◆ Working data
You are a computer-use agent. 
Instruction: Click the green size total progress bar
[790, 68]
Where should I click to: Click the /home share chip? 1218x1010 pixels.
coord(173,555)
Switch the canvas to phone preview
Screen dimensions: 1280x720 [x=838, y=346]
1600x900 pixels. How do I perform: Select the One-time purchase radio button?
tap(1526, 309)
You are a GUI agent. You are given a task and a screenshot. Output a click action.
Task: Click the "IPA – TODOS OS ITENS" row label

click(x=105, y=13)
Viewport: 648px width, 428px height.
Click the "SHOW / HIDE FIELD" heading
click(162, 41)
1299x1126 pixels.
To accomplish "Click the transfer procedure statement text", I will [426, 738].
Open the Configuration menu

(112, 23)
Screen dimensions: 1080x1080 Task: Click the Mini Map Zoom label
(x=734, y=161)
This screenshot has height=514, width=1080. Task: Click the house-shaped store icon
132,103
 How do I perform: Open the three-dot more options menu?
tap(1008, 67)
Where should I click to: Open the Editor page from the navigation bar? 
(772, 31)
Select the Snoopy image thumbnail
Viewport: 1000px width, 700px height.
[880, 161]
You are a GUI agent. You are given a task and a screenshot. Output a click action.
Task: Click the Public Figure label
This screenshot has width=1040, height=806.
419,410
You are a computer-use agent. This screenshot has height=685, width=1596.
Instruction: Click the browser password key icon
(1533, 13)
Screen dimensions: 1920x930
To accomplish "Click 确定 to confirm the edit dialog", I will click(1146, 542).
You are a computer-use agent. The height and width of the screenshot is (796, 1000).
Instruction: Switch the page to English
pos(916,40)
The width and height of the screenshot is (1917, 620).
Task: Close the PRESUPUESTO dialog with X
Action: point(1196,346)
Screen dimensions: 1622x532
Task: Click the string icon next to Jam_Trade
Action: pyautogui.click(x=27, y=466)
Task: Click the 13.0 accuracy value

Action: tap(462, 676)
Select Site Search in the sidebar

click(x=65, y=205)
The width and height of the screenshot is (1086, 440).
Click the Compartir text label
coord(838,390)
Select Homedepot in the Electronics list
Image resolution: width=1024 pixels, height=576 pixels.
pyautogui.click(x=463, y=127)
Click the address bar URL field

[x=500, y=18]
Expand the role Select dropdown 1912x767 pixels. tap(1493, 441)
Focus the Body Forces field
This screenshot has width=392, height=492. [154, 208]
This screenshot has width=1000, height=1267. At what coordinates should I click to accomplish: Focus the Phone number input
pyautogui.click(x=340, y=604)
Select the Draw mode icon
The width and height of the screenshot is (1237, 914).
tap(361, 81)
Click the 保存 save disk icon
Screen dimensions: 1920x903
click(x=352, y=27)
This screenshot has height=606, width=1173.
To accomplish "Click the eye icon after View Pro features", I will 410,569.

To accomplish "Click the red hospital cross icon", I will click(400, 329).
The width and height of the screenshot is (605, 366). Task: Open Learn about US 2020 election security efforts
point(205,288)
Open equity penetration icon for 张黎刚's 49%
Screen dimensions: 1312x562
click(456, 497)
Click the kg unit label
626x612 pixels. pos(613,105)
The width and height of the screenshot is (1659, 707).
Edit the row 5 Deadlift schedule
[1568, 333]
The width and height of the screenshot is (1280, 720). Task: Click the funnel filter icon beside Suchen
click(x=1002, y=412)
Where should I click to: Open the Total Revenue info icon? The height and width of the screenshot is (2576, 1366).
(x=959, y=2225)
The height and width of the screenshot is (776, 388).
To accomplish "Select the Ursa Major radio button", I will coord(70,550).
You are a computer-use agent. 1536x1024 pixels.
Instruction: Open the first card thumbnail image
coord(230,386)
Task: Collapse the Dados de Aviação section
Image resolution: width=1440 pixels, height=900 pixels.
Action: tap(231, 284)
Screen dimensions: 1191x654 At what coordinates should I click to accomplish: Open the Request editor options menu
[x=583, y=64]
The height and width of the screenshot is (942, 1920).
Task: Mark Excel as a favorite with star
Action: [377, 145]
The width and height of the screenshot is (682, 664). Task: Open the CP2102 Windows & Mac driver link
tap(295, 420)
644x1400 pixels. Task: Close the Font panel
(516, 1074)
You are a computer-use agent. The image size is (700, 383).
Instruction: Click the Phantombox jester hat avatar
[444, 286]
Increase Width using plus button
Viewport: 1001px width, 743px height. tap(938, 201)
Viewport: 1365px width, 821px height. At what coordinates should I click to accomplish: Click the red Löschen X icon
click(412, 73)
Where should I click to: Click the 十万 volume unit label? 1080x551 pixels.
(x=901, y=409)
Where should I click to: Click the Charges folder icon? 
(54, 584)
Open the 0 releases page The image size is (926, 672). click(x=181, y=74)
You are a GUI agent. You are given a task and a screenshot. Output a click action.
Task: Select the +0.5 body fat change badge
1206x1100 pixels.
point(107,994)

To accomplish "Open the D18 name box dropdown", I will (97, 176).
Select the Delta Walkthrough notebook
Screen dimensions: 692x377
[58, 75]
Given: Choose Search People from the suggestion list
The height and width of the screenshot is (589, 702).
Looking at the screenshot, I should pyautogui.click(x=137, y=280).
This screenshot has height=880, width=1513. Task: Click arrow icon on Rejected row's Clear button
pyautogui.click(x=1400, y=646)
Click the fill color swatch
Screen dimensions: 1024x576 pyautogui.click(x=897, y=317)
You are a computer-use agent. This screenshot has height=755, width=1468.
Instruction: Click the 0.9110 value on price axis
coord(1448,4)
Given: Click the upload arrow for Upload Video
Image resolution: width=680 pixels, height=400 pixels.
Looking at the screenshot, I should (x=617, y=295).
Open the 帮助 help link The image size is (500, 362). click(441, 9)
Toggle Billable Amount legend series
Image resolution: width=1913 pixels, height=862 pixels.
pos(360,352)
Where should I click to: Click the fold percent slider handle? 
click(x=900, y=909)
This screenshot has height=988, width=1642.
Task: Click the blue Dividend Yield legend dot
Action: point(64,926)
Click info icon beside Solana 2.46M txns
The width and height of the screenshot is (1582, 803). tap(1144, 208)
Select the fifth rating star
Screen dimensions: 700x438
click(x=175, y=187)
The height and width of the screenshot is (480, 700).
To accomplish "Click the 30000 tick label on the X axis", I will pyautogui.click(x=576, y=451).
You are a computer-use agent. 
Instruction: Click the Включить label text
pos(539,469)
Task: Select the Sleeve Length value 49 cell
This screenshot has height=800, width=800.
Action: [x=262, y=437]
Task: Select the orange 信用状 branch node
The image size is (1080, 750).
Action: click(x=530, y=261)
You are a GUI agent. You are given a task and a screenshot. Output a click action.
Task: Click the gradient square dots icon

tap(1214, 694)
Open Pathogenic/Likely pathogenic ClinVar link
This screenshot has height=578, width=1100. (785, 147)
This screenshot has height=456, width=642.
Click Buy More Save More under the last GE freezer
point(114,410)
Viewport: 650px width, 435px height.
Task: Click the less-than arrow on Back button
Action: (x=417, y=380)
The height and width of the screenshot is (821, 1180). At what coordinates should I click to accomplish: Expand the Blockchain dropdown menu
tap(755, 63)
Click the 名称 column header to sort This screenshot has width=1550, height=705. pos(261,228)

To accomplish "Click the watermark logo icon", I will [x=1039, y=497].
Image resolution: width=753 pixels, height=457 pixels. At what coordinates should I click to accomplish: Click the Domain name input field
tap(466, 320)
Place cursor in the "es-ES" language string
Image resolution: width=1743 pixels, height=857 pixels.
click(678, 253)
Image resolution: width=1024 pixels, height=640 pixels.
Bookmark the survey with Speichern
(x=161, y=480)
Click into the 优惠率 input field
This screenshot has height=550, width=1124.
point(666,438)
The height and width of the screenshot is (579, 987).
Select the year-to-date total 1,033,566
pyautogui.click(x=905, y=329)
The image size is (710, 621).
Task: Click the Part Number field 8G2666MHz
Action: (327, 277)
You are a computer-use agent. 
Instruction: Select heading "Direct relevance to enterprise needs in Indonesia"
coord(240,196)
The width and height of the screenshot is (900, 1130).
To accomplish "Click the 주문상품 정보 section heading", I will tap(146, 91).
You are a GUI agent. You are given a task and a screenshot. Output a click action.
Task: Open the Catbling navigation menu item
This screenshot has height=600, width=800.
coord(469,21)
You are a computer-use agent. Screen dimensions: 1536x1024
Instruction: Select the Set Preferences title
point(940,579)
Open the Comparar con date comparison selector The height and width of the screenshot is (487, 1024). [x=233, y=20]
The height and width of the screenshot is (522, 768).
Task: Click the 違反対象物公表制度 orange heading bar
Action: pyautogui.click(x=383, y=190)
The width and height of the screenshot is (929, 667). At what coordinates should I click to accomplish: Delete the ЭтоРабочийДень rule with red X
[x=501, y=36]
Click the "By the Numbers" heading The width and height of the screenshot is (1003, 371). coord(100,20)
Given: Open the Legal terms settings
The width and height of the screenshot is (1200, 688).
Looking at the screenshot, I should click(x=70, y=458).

◆ Activity
Scan the data above and report each line in which "section" is present.

◆ Result of this exercise
Task: Collapse the Dados de Aviação section
To accomplish "Click the 주문상품 정보 section heading", I will tap(146, 91).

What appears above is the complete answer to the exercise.